Dan McKay – ABQ Journal 1/14/23
SANTA FE — Democratic lawmakers pledged Friday to pursue legislation that would prohibit counties from interfering with abortion rights and allow individuals to sue if their reproductive health care information is shared.
The legislative package is aimed at strengthening abortion rights in a state where abortion is already legal but some city and counties are targeting it with local anti-abortion ordinances.
The bill sponsors said they also want to safeguard the privacy of individuals who might travel to New Mexico because of abortion restrictions imposed in their home states.
The legislative package is expected to be broken into two bills — one starting in the House, the other in the Senate.
“We want to make sure people aren’t scared to get the health care they need,” Democratic Rep. Linda Serrato of Santa Fe said Friday in an online news conference.
She plans to sponsor a bill prohibiting cities, counties or other public bodies from restricting reproductive health care rights. It would also prohibit discrimination against an individual’s right to health care related to gender.
The proposal follows the passage of anti-abortion ordinances in Roosevelt County and other communities near the Texas line.
Roosevelt County commissioners, for example, voted for an ordinance that aims to ban use of the mail or other interstate carriers to deliver abortion drugs. It would be enforced by allowing individuals to file civil lawsuits seeking damages of at least $100,000.
Commissioner Rodney Savage, a Republican from Portales, said the Legislature should allow communities to develop their own abortion regulations.
“There’s overwhelming support for pro-life in our part of the country,” he told the Journal.
Ellie Rushforth, an attorney for the American Civil Liberties Union of New Mexico, said the local anti-abortion ordinances are already unconstitutional. But the state legislation would address misinformation, she said, and make it clear that access to abortion or other health care can’t be curtailed by local politicians.
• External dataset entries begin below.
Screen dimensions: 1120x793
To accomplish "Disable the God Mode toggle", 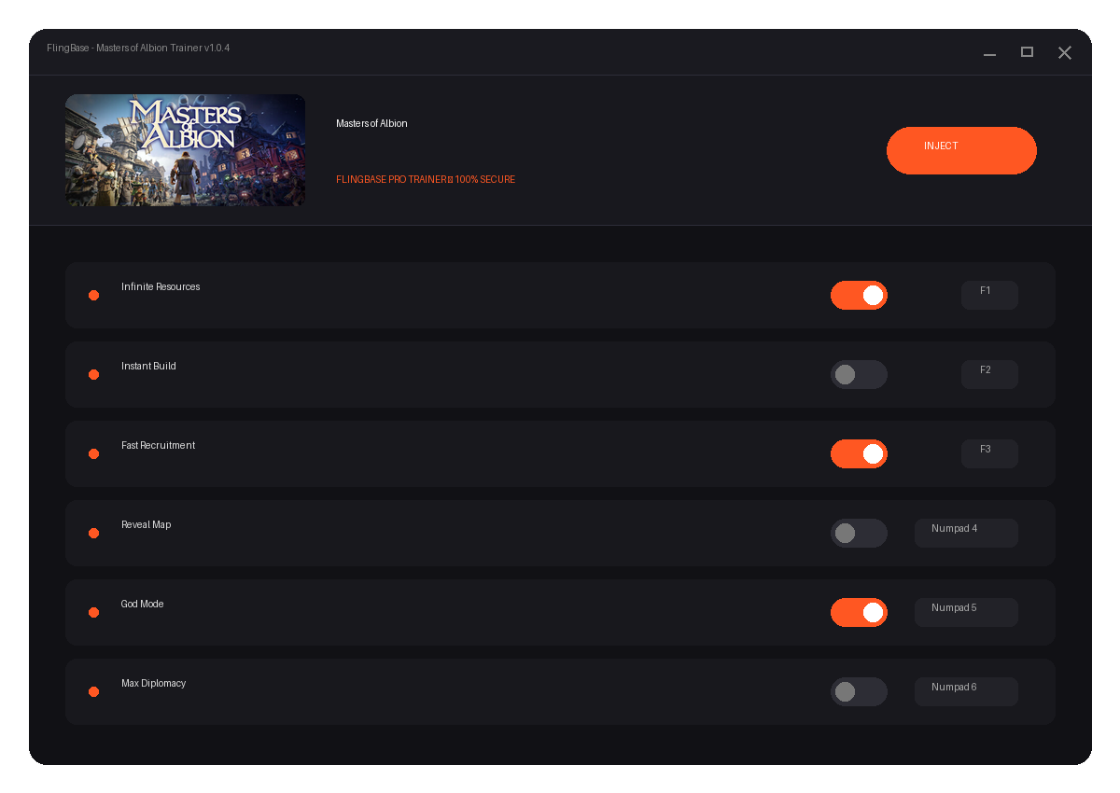I will [859, 612].
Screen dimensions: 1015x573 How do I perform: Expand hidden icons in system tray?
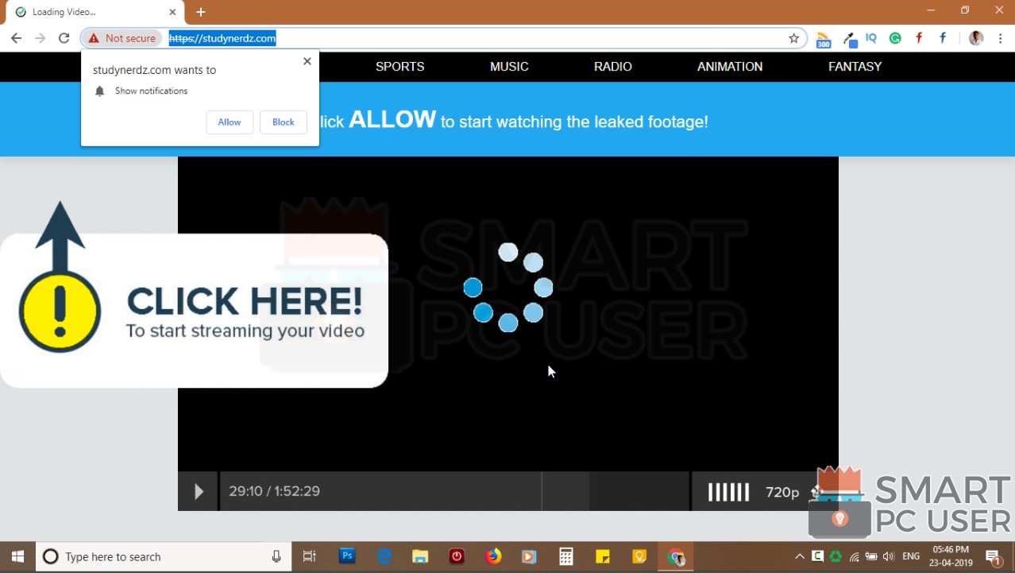[x=799, y=556]
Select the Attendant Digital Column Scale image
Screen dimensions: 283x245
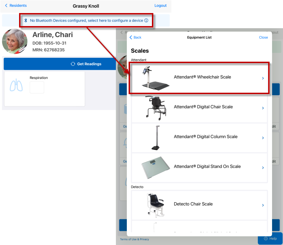click(x=155, y=137)
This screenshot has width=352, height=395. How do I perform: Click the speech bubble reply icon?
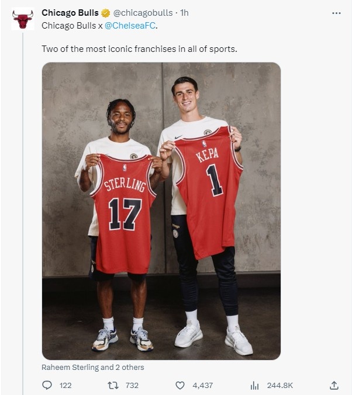click(x=47, y=385)
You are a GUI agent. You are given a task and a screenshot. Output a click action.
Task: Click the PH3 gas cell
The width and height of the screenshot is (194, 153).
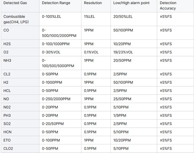pyautogui.click(x=7, y=115)
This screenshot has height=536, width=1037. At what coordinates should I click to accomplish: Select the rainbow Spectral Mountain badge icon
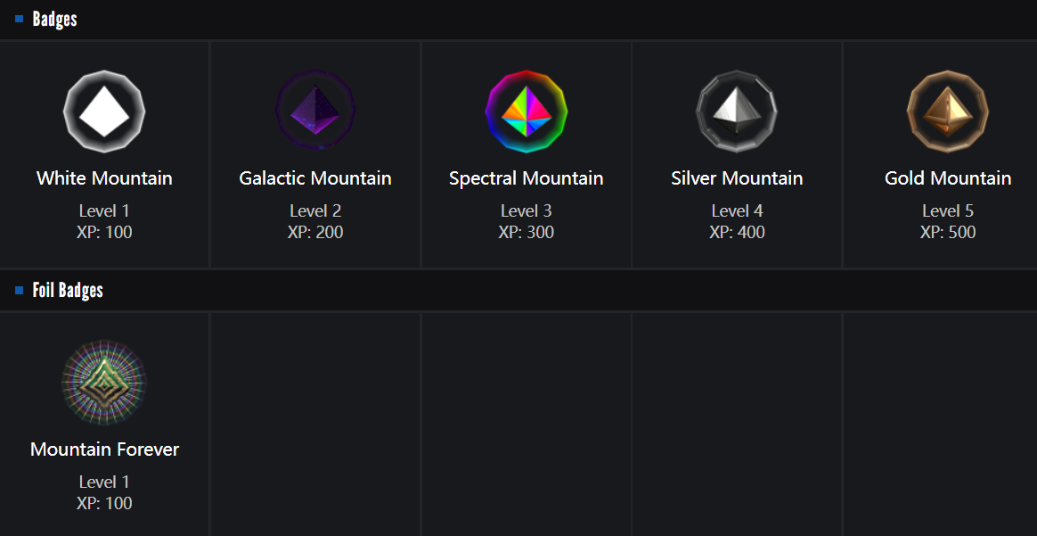(526, 111)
A second proposal — to be sponsored by Sen. Linda Lopez, D-Albuquerque — would put into law an executive order issued last year by Gov. Michelle Lujan Grisham, prohibiting state agencies from sharing the reproductive health care information of patients or providers.
It’s intended, supporters said, to protect people from out-of-state investigations or harassment.
The measure would also allow patients or providers to file lawsuits against public agencies, private companies or nonprofit groups that share personal medical data related to reproductive health care.
“While (federal law) provides some protections for this information, we know that it is not enough,” Rushforth said, “particularly given the insidious attacks on reproductive freedom.”
The two bills are expected to be introduced in the 60-day legislative session that opens Tuesday.
The package comes after abortion rights played a central role in the 2022 campaigns for the Roundhouse.
Democrats — who maintained a healthy majority in the state House and kept control of the executive branch — vowed to safeguard reproductive health care rights after the U.S. Supreme Court overturned Roe v. Wade and sent the debate to state governments.
Abortion has remained legal in New Mexico because Lujan Grisham signed legislation two years ago repealing a 1969 statute that made it a crime in most cases.